♫ my aunt mary, 다섯 밤과 낮 ♫
on dokuz yaşına girdiğim gün evden kaçtığımı hatırlıyorum. bu durumun taehyung'u dumura uğrattığını da. yağmurlu bir gecede, yağmurun yağacağını hesaplamadığımdan ıslanmıştım, şehir olabildiğince önümde uzanıyordu ve kadere inanmayan ben kalemi elime alıp geleceğimi kendim yazma kararı almıştım.
şapkamı başıma geçirip bir telefon kulübesine sığındığım vakit taehyung aramıştı.
"yani, nereye gitmeyi planlıyorsun? busan, seoul?"
"şu an bir şey düşünmüyor, planlamıyorum tae. sadece köprüleri ve yolları geçeceğim, geçip gittikten sonra bileceğim ben neredeyim."
bir süre yalnızca nefes seslerini dinledim. sonra, tereddütlü ve titrek sesi hattın diğer ucundan duyuldu. "bir kez gidersen bir daha geri dönemezsin, yoongi. buradan ayrıldıktan sonra, nereye gideceğin değil, benimle olmayışın önemli olacak benim için."
duraksadı, anlaşılmaz hışırtılar duyuldu ve hareket ettiğini varsaydım.
"burası hoşuna gitmiyor mu? sıkıcı bir şehir mi senin için, yoksa istediğin farklılığı mı yakalayamadın?"

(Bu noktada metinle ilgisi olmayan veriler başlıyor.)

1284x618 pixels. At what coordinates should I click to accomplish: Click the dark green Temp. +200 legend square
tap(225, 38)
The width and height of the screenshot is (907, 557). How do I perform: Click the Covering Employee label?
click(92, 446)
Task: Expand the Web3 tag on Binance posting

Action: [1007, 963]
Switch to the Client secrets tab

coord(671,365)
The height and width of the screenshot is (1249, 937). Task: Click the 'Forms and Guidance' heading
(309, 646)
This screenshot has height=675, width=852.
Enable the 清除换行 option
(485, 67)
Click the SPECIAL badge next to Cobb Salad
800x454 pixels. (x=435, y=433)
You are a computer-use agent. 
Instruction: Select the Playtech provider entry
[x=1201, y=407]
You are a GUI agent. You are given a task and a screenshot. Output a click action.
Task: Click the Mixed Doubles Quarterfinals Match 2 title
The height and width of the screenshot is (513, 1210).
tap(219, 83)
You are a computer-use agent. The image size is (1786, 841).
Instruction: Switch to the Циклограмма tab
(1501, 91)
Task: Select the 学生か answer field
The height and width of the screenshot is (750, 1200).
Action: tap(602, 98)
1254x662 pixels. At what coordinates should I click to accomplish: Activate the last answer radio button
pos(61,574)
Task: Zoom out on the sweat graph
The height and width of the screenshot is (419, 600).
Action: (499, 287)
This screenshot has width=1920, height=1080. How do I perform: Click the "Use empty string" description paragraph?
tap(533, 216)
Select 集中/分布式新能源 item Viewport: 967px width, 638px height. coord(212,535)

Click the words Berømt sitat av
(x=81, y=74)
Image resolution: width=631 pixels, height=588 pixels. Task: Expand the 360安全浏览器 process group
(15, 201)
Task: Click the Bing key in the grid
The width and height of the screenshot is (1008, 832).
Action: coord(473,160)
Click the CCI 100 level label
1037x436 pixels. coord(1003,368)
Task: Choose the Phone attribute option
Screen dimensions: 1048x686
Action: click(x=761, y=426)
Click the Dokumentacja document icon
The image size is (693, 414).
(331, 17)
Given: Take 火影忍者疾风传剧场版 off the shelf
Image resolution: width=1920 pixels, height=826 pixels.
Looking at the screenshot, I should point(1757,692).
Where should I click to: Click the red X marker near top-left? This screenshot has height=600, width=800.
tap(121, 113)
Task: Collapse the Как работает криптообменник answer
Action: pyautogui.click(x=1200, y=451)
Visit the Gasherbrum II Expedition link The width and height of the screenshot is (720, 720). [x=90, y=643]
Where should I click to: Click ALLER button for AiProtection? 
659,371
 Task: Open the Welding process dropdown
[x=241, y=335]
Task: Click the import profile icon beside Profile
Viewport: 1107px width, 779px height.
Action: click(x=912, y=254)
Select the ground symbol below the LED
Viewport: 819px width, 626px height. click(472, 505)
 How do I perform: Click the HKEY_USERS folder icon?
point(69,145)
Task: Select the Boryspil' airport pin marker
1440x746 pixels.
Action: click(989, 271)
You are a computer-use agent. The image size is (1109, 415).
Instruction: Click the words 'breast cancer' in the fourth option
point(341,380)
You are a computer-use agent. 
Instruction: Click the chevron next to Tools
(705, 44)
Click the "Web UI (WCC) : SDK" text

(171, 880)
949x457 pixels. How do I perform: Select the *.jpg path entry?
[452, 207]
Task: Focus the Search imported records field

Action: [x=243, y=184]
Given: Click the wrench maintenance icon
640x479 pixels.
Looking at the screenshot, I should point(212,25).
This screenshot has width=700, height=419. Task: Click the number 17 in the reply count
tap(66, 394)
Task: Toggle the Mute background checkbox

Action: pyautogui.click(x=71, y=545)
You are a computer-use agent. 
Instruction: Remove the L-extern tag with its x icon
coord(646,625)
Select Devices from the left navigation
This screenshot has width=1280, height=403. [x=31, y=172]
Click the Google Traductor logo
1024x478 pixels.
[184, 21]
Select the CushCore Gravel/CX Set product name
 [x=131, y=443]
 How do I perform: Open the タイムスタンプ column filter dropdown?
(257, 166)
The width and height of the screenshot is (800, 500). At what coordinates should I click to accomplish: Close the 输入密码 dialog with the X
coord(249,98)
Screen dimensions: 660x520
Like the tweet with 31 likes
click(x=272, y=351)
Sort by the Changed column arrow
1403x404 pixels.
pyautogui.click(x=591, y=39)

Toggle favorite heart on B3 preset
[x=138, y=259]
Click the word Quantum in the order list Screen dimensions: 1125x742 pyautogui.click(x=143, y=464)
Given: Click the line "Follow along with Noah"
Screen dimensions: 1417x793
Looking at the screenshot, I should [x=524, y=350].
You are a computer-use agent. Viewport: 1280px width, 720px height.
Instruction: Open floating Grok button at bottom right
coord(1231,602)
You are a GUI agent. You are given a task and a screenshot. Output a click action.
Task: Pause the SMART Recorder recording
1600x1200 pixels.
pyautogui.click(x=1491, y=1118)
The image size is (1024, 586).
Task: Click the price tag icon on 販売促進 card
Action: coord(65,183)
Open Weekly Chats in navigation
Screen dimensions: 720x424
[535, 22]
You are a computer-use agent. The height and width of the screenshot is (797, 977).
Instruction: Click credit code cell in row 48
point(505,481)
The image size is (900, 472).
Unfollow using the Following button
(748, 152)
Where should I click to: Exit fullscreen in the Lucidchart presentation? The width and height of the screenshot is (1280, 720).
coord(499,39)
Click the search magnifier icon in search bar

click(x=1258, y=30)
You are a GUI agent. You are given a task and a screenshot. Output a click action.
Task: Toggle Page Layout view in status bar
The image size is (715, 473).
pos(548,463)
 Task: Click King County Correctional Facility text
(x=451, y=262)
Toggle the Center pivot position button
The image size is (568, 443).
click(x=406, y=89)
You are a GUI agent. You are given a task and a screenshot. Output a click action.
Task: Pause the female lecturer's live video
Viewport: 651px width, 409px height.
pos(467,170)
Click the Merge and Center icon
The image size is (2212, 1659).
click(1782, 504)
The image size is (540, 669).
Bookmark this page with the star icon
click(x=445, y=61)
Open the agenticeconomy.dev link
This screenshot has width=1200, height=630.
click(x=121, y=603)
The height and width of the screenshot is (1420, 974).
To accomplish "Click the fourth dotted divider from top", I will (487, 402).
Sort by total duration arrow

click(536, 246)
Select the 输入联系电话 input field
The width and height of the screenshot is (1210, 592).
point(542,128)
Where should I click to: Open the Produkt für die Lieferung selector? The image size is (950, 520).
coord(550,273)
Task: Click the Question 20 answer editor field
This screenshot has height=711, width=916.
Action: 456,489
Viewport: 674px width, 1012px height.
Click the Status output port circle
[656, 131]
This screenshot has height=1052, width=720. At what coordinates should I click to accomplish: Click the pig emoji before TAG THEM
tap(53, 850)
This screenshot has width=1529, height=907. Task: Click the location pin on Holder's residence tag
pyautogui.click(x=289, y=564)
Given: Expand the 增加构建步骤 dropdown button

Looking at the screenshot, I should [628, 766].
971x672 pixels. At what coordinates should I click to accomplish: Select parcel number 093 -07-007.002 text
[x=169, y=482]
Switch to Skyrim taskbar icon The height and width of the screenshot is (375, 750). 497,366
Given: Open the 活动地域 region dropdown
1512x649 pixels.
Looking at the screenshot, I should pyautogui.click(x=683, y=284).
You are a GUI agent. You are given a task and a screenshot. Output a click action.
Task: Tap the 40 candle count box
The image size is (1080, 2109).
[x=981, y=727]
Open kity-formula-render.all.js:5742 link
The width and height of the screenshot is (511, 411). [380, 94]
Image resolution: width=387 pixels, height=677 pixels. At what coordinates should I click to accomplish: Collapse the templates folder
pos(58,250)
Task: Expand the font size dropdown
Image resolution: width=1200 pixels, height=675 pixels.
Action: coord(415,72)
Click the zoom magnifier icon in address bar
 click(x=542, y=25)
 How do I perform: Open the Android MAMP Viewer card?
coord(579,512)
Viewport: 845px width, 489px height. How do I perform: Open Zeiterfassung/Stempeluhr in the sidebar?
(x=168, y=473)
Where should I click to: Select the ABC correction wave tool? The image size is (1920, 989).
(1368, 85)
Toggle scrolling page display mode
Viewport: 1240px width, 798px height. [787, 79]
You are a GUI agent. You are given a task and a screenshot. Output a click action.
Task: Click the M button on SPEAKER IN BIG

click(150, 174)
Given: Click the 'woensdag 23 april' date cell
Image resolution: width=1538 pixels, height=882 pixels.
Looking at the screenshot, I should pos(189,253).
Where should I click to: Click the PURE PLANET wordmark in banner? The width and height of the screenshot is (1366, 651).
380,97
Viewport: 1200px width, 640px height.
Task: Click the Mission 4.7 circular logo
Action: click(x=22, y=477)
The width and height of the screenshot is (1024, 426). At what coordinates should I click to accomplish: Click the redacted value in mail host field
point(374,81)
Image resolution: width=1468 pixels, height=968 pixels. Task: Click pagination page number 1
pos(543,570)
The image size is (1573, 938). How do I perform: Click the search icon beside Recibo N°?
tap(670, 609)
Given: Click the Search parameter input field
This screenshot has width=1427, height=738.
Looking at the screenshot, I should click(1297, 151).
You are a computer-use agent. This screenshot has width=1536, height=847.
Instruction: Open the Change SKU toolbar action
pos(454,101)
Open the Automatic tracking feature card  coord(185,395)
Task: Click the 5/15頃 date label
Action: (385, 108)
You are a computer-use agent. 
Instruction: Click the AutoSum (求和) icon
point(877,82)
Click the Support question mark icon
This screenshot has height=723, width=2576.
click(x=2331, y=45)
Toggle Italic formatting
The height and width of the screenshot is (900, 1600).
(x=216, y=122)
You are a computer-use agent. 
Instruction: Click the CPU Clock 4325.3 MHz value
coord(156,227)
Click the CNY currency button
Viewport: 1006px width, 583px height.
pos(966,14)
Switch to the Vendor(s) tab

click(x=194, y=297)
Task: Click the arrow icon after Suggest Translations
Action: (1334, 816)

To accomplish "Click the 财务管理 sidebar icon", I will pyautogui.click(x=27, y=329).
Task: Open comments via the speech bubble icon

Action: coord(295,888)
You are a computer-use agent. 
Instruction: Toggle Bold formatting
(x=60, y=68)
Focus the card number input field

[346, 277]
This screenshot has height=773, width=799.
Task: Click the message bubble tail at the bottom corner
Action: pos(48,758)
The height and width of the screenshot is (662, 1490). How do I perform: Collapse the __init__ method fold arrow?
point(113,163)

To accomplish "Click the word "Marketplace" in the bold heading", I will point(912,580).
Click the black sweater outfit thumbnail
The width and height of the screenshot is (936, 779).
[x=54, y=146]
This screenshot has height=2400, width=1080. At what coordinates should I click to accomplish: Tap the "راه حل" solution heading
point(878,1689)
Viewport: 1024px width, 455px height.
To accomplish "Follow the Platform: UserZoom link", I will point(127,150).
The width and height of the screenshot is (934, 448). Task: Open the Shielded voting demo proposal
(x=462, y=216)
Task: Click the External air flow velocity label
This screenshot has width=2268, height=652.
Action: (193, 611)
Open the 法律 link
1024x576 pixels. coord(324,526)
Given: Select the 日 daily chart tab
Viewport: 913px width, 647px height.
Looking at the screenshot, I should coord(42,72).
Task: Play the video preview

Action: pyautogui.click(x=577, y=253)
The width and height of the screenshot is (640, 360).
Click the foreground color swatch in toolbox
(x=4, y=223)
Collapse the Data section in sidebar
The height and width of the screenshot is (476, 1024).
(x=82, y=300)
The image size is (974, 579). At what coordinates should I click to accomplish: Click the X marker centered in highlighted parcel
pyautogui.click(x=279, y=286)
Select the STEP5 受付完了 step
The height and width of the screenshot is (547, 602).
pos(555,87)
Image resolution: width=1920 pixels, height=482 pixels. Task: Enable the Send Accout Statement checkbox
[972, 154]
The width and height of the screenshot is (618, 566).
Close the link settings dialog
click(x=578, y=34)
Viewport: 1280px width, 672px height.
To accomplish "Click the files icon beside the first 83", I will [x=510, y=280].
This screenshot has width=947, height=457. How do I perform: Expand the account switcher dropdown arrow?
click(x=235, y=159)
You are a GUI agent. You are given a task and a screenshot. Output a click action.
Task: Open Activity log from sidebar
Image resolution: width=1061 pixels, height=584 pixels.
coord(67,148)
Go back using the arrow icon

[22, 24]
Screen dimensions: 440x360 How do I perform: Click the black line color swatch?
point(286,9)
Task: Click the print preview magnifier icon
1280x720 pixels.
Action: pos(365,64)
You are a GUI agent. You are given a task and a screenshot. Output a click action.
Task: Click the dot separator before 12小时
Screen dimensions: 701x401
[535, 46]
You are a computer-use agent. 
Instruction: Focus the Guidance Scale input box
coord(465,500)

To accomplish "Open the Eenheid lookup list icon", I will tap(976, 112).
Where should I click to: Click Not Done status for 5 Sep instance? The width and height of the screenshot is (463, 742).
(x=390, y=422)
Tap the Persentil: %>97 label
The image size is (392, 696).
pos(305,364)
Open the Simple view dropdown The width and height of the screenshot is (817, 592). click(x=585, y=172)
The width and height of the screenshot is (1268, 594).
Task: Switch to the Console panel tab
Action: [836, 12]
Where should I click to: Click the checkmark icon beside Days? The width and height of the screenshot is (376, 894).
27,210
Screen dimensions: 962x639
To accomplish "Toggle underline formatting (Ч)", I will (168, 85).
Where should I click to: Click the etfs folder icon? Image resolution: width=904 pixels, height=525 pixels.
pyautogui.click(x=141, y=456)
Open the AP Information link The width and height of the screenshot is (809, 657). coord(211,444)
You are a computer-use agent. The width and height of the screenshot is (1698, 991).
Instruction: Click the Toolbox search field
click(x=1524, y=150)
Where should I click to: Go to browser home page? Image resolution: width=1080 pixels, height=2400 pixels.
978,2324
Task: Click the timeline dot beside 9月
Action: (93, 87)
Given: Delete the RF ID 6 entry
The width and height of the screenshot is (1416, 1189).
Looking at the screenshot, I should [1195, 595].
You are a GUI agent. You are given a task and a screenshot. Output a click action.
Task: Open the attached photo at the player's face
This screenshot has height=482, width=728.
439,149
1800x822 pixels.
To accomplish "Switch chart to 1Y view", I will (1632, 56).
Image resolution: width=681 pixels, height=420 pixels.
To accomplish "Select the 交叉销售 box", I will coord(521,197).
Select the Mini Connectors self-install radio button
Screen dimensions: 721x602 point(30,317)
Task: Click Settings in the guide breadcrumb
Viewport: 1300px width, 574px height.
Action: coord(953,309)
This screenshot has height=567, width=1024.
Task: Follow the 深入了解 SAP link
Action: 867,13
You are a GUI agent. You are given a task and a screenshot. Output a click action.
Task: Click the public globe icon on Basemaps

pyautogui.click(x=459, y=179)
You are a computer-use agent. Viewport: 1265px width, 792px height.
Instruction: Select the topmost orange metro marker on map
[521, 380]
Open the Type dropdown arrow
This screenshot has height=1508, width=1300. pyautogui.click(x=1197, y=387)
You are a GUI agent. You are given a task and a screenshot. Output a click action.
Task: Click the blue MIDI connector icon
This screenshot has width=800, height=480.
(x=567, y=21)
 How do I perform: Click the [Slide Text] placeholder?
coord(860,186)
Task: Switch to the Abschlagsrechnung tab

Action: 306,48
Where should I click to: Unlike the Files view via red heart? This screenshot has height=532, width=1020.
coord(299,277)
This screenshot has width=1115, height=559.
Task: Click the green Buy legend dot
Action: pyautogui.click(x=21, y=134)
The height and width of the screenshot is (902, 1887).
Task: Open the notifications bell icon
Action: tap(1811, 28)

başımı iki yana salladım. bunu göremediğin anladığımda ağzımdan bir "uh," kaçtı.
"taehyung, ben burada sıradanlığı kucaklayamadım. ne yapacağımı bilmiyorum sahiden," derin bir nefes alarak gözlerimi sıkıca kapattım. "üzgünüm."
kalbime bir ağırlık çökmüştü, kanım çekilmiş gibi bir şey hissettim. sanki birisi kalbimi elleri arasına almıştı ve sıkıyordu. bıçak kalbimi deşiyordu, göğüs kafesim parçalanmıştı ve oralara bir yerlere sakladığım anılarım dağılıvermişti telefon kulübesine. sağ elim yumruk haline geldi ve göğsüme ulaştı, daha önce hissetmediğim bu acı beni hazırlıksız yakalamıştı akan kanı sadece ben görüyordum. üzgünüm. üzgünüm.
"yoongi," diye fısıldadı taehyung. "haydi bana gel. kahvaltıda sana o çok sevdiğin kestaneli ekmeklerden alırım aşağıdaki fırından, olmaz mı?"
yumduğum gözlerimi açtım, telefon kulübesinin içi soğumuştu. nefesimin çarptığı camda oluşan buhar, dışarıyı örtüyordu. kulübenin dışına çıktım, gözlerimi havaya, yıldızsız gökyüzüne çevirdim. acının yavaşça kaybolduğunu, gitmediğini ancak hafiflediğini hissediyordum.
çok yorgun olduğum hissi ise beni sarmalamıştı, ruhumun ağırlığı yürümemi bile zorlaştıracak hale getirmişti beni.
"uyanık olur musun geldiğimde?"
güldü, hemen yanıtladı: "elbette, asi çocuk. açsan bir şeyler hazırlayayım, ne dersin?"
reddettim.
"yoongi, dur, şey, teşekkür ederim."
yağmur dinmişti, yürürken ayakkabılarımın ıslak betonda çıkardığı ses dışında bir şey duyulmuyordu. saati kontrol ettiğimde dokuzu iki geçiyordu.
sanki uykuluymuşum, yeni uyanmışım gibi bir sersemlikle cevapladım onu. "neden teşekkür ediyorsun, taehyung-ah?"
"benimle sıradanlığı kucaklayamadığın bu şehirde kaldığın için." dedi, sesi kısık geliyordu. "papatya çayı yapıyorum, içeriz."
dudaklarımın arasından bir kahkaha çıktı, yüzümü sıcak basmıştı ancak ekledim: "kim taehyung, şehri kucaklayamazsam seni kucaklarım."
güldüğünü duydum, gülüşünü az önce kan gölüne dönen kalbime gömme isteği oluşmuştu içimde.
bir şey söylemeden kapattı.
şehrin ışıkları sigaranın alevine karışmışken kanımın yeniden damarlarıma doluşunu hissetmiştim, boğazımdaki düğüm çözülüvermişti.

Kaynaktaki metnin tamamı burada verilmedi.